> **Records from a collection**:
▬▬▬▬▬▬▬▬▬▬

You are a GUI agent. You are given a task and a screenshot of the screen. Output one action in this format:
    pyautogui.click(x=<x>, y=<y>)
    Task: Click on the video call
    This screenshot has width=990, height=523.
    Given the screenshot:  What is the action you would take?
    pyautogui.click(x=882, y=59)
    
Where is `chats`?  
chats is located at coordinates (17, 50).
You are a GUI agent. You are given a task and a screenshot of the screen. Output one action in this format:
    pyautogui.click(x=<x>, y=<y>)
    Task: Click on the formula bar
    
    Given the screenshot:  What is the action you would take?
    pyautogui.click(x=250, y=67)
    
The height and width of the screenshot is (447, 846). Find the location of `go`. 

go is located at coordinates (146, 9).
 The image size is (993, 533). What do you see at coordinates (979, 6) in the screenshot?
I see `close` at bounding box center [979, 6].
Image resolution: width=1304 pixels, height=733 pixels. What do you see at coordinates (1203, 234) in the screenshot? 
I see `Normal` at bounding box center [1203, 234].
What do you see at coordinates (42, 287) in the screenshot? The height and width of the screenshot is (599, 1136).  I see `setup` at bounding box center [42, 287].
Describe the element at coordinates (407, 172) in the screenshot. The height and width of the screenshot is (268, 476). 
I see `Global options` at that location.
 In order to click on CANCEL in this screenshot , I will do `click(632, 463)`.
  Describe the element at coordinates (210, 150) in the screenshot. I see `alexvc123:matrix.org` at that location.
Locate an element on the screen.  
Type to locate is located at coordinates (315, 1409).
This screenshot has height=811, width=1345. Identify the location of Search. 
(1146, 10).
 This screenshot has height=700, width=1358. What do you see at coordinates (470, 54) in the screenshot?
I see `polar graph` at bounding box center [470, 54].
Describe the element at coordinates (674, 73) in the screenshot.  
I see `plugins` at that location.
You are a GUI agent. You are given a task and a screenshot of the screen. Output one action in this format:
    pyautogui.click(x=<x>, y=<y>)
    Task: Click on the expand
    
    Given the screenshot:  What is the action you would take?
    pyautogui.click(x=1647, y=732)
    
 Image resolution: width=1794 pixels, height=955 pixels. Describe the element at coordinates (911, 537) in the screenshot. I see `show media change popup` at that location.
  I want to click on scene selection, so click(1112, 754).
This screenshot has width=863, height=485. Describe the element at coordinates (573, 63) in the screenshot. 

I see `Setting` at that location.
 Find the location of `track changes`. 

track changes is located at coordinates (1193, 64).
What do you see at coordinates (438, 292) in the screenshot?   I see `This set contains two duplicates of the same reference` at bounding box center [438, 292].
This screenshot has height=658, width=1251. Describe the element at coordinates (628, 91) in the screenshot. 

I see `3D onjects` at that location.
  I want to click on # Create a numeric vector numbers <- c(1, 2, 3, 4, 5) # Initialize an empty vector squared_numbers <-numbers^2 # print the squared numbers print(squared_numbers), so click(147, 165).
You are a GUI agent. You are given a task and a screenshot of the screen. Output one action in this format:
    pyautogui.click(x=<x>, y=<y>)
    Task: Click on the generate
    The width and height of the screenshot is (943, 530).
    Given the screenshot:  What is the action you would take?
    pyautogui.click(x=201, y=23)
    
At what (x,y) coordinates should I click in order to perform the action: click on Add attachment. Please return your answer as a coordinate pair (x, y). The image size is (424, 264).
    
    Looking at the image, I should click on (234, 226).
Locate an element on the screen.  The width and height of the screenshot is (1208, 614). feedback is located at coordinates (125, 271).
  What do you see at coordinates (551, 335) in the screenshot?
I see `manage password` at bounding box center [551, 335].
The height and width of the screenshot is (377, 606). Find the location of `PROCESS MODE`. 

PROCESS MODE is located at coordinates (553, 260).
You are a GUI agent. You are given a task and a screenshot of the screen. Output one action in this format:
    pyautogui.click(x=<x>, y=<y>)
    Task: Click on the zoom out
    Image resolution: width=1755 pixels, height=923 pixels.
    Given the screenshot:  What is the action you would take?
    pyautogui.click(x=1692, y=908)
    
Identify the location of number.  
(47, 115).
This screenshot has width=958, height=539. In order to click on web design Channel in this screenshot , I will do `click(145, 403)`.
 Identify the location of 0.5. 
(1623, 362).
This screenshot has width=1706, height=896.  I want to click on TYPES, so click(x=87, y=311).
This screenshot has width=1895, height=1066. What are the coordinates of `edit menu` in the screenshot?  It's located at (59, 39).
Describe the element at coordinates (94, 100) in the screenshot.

▬▬▬▬▬▬▬▬▬▬

> **Task prompt**: Convert the records above into a Markdown table with the columns Row and Record line. Begin with the line containing "This screenshot has width=1706, height=896." and continue through the end of the records.

> **The completed task**:
| Row | Record line |
|---|---|
| 1 | This screenshot has width=1706, height=896.  I want to click on TYPES, so click(x=87, y=311). |
| 2 | This screenshot has width=1895, height=1066. What are the coordinates of `edit menu` in the screenshot?  It's located at (59, 39). |
| 3 | Describe the element at coordinates (94, 100) in the screenshot. |